Mi profunda ignorancia sobre nuestro primer destino potencia mi asombro a cada paso en esta futurista ciudad-estado que parece salida de la imaginación de Huxley.


Unas pantallas con emoticonos que van de lo más sonriente a lo enfadado te instan a valorar la calidad de las instalaciones y el servicio en cada rincón del aeropuerto, desde el baño hasta la cola de migración.


Prada, Chanel y Ferrari pueblan Orchard Road, la “Quinta Avenida” singapurense. No puedo estar menos interesada en los lujos que ofrece esta carísima excolonia inglesa, que pone en riesgo la estabilidad económica de nuestro apretado presupuesto de 60 dólares al día por cabeza.


Pero sí llaman nuestra atención los imposibles rascacielos, las geométricas formas de la universidad La Salle, el pulcro y eficiente sistema de transporte público, los laberínticos jardines de Gardens by the Bay.


En este último pasamos gran parte del día, maravilladas por unas estructuras cubiertas de plantas que te transportan a los mundos de Avatar.

Saboreamos cada gota de un cocktail en lo alto de Marina Bay Sands, un complejo de tres rascacielos conectados por una gigantesca plataforma que simula ser un barco flotando a más de 200 metros de altura.


Sí, la vista es espectacular, pero sigue faltándole sabor a esta terraza abarrotada de turistas donde la carta ofrece una botella de champán de 10.000 dólares.

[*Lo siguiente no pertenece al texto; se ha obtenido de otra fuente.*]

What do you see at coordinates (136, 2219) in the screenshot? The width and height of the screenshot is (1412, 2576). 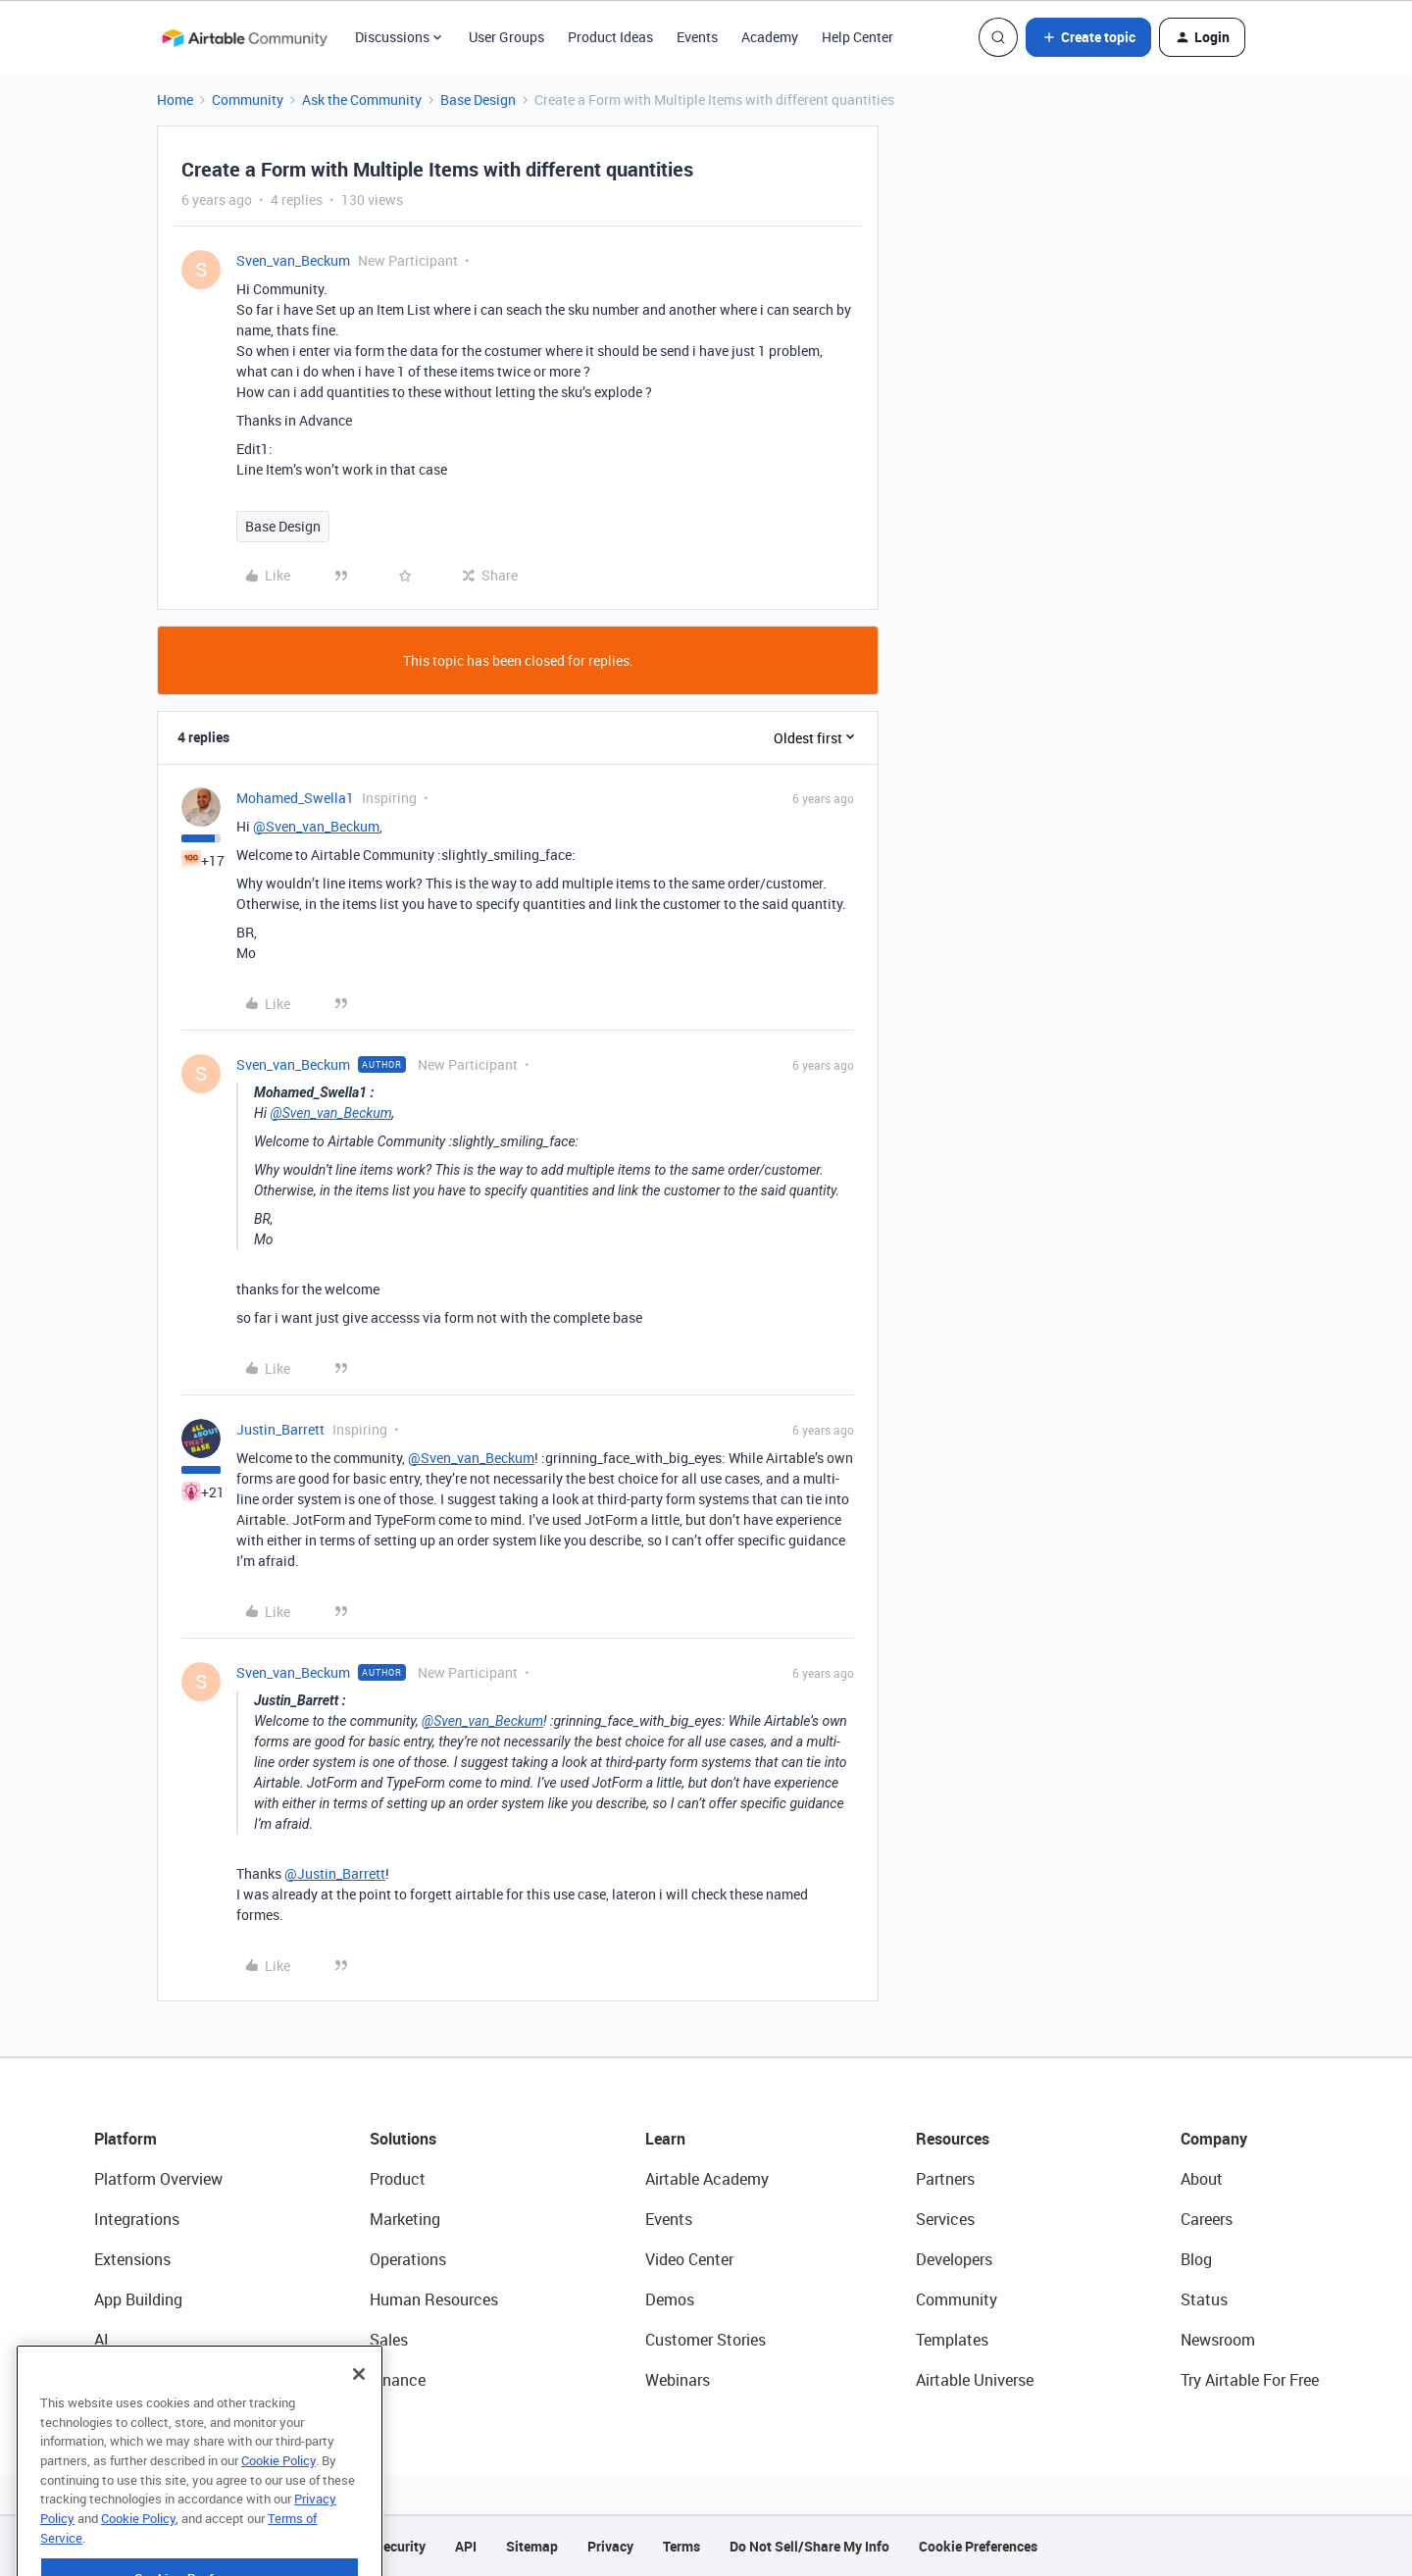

Mejor descender hasta el mundo terrenal, colarse en las callejuelas de Chinatown y dejarse sorprender por las delicias que ofrece el mercado de Maxwell.


Nuestro “chicken rice” no está de estrella, pero qué importa, estamos rodeadas de frutas desconocidas, de platillos incomprensibles, de gente nueva por descubrir. Con una Tiger fresquita en la mano y seis meses por delante para recorrer Asia, el viaje ha comenzado.